On Thu, Jun 23, 2011 at 5:18 PM, benjayk <benjamin.jaku...@googlemail.com>
wrote:
>
>
> Jason Resch-2 wrote:
>>
>> I've posted this link  before, and it is a long read, but I think it is a
>> great piece which shows what technology ultimately can accomplish:
>> http://frombob.to/you/aconvers.html
>
> I like the story.
>
> In my opinion it potrays advanced beings too much like human beings with
> more possibilities. But this is hard or impossible to avoid, as we can
> potray no concrete scenario that is totally unlike everything we know,
> anymore than worms can imagine human experience, obviously.
>
> I don't believe advanced beings will play around more or less aimlessly.
> They will have a very clear idea of what they want and how to achieve it.
> Why would you play roleplaying games that virtually set you back into the
> past for some time, if you can constantly creatively self-improve in a way
> that your very next experience will be mindblowingly different and better
> and more insightful than your current one?

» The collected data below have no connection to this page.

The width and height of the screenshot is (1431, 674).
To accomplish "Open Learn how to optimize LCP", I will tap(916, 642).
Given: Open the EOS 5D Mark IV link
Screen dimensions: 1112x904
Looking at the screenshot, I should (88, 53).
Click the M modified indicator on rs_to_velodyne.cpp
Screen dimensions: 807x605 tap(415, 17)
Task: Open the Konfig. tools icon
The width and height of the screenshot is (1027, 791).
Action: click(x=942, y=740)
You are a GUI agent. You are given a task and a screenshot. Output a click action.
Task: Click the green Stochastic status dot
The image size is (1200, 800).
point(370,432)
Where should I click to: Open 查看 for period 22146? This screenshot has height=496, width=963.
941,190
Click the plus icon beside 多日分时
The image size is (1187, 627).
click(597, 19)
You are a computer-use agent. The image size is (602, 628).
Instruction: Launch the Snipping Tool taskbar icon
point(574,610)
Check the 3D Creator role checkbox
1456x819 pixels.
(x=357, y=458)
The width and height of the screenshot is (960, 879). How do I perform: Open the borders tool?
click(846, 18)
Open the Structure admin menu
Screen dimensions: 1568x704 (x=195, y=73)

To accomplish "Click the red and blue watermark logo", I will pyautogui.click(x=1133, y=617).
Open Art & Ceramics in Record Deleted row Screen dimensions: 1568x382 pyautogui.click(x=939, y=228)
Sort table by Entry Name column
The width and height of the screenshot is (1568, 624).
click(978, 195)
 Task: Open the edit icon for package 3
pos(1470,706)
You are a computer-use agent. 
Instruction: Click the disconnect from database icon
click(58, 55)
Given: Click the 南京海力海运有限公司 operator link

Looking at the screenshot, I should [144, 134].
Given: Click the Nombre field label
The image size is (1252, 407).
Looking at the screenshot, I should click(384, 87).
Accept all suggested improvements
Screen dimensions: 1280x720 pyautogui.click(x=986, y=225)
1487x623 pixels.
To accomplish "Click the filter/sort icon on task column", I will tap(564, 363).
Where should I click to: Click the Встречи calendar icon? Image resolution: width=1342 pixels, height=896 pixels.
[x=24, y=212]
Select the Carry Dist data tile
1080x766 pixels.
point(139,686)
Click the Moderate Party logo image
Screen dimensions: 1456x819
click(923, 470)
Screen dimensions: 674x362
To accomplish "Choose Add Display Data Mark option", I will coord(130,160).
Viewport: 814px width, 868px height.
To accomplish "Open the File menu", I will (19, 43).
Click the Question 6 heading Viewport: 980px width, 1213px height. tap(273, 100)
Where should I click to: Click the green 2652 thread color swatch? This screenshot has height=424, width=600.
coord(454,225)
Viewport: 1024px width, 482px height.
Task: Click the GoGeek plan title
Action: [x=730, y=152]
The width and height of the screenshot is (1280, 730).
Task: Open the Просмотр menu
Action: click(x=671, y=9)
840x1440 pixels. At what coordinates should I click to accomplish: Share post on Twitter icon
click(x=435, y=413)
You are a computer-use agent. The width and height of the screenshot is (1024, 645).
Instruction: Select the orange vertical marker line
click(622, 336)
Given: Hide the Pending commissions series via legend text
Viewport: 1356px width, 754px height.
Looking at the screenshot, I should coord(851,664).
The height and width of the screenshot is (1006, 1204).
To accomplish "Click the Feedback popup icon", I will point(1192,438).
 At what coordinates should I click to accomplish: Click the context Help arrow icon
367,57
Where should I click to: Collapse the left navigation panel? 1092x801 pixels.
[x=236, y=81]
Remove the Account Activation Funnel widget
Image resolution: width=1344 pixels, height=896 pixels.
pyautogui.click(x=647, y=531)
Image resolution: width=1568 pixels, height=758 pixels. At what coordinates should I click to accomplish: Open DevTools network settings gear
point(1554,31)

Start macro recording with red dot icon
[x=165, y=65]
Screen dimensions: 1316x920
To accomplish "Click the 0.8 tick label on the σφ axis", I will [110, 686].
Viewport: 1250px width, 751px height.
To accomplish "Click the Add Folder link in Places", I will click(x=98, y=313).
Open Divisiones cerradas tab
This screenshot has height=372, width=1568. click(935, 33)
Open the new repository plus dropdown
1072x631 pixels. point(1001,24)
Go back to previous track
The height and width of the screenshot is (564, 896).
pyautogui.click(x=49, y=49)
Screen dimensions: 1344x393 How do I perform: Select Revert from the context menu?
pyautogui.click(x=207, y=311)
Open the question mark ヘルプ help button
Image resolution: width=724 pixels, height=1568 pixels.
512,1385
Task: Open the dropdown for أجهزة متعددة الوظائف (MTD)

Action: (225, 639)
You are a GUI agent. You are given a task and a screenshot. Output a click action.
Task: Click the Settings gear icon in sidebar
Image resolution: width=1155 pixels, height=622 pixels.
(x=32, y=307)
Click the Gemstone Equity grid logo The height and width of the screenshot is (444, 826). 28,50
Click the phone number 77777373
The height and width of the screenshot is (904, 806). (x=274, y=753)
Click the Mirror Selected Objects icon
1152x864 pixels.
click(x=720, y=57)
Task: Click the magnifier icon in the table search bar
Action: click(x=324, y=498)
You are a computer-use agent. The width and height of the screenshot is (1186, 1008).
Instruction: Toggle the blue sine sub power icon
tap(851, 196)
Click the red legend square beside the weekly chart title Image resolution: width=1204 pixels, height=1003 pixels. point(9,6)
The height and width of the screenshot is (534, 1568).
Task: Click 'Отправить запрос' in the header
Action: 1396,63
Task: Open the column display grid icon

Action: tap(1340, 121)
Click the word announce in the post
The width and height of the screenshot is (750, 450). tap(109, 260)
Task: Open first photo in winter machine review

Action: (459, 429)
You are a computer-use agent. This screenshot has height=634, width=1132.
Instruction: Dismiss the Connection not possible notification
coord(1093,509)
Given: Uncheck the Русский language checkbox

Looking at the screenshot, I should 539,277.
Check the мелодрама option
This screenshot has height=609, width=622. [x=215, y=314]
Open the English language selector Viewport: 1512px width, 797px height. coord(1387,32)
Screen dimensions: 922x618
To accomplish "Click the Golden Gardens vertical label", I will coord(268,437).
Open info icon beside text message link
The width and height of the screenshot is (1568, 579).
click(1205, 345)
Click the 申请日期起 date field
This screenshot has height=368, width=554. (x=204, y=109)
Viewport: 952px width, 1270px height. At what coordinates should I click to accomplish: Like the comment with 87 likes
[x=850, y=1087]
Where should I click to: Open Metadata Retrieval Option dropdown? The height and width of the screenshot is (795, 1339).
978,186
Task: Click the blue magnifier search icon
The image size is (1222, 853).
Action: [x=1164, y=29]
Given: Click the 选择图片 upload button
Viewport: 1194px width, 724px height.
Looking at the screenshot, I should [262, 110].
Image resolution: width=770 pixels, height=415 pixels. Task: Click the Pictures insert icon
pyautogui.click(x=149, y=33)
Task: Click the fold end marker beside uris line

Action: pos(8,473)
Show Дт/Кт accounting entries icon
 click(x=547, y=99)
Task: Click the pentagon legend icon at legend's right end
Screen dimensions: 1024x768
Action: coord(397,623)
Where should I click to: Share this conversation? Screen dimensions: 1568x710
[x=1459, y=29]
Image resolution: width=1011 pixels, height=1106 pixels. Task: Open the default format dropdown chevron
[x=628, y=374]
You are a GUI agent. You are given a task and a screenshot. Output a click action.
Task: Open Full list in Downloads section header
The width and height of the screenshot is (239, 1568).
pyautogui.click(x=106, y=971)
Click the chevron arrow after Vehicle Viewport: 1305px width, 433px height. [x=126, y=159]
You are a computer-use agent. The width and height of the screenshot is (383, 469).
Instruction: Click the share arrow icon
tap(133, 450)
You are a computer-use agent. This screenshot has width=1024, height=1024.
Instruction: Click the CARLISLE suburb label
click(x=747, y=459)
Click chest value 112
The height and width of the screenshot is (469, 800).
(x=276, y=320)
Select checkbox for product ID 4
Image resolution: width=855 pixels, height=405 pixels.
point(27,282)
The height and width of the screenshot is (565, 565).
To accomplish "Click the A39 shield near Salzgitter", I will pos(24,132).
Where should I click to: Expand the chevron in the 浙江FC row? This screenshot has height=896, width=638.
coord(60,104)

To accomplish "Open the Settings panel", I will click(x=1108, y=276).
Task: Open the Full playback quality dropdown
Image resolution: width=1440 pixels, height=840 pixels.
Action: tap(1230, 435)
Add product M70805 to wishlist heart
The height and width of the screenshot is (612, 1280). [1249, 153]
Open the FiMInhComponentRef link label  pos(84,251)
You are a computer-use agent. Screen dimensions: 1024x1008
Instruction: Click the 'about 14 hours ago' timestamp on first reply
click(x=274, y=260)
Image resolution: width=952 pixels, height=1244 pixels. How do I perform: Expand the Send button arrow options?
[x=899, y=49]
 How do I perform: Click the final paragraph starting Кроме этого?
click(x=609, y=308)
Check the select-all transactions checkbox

Another good story along these lines is Cory Doctorow and Benjamin
Rosenbaum's "True Names".

http://craphound.com/?p=2021

"Here's the first installment of a podcast reading of a new novella that I
co-wrote with Hugo- and Nebula-nominee Benjamin Rosenbaum. The story's a
big, 32,000-word piece called "True Names" (in homage to Vernor Vinge's
famous story of the same name), and it involves the galactic wars between
vast, post-Singularity intelligences that are competing to corner the
universe's supply of computation before the heat-death of the universe."